In the North European Small-for-Gestational-Age Study (NESGAS), 92 short pre-pubertal children born SGA were randomised after 1 year of high-dose GH treatment (67 μg/kg per day) to three different regimens: high dose (67 μg/kg per day), low dose (35 μg/kg per day) or IGF1 titration.
The average dose during the second year of the randomised trial did not differ between the IGF1 titration group (38 μg/kg per day, s.d. 0.019) and the low-dose group (35 μg/kg per day, s.d. 0.002; P=0.46), but there was a wide variation in the IGF1 titration group (range 10–80 μg/kg per day).
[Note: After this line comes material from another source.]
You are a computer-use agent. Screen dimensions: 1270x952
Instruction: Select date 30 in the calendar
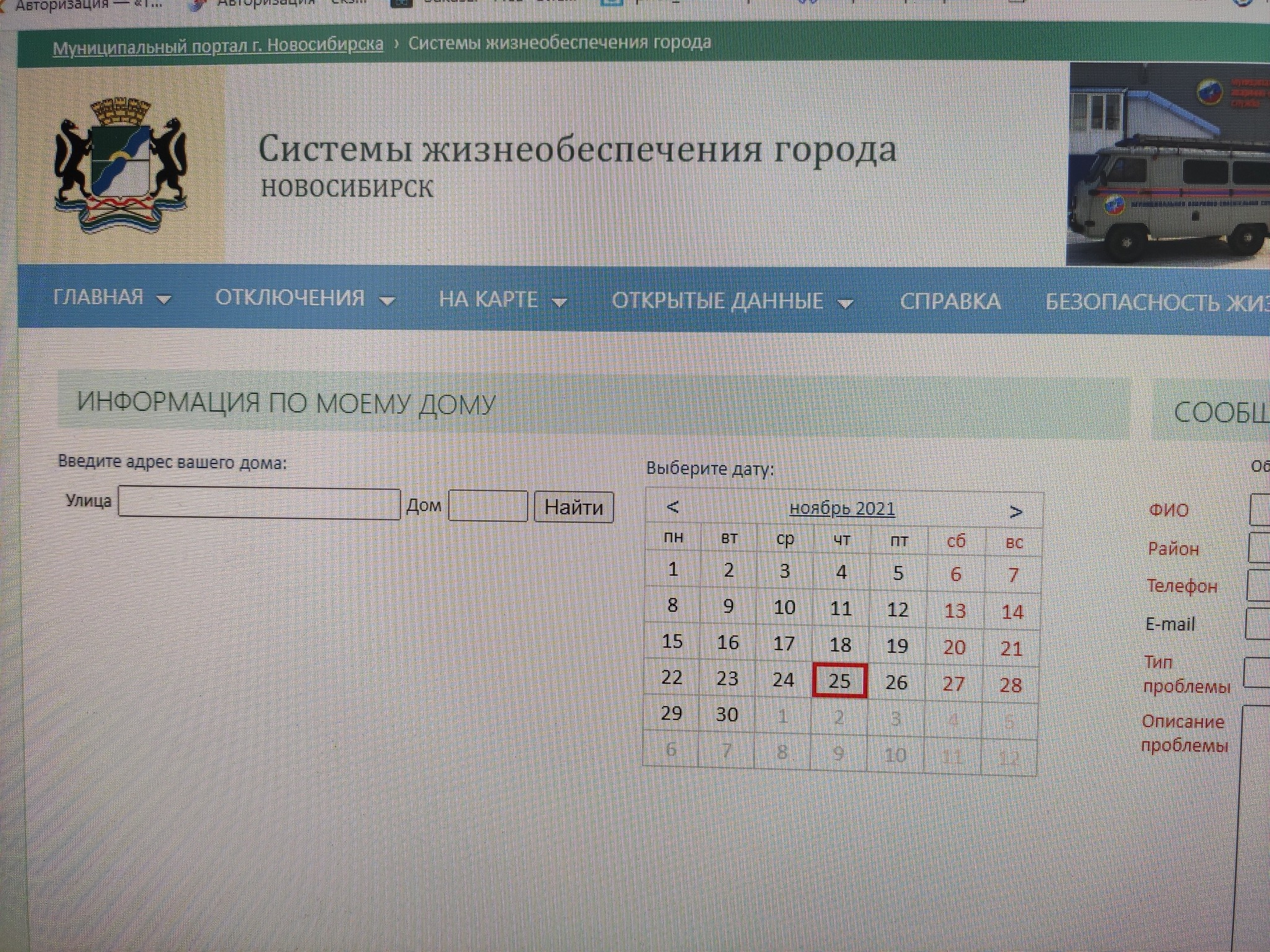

The IGF1 titration group had significantly lower height gain (0.17 SDS, s.d. 0.18) during the second year of the randomised trial compared with the high-dose group (0.46 SDS, s.d. 0.25), but not significantly lower than the low-dose group (0.23 SDS, s.d. 0.15; P=0.17). The IGF1 titration group had lower IGF1 levels after 2 years of the trial (mean 1.16, s.d. 1.24) compared with both the low-dose (mean 1.76, s.d. 1.48) and the high-dose (mean 2.97, s.d. 1.63) groups.
IGF1 titration of GH dose in SGA children proved less effective than current dosing strategies. IGF1 titration resulted in physiological IGF1 levels with a wide range of GH dose and a poorer growth response, which indicates the role of IGF1 resistance and highlights the heterogeneity of short SGA children.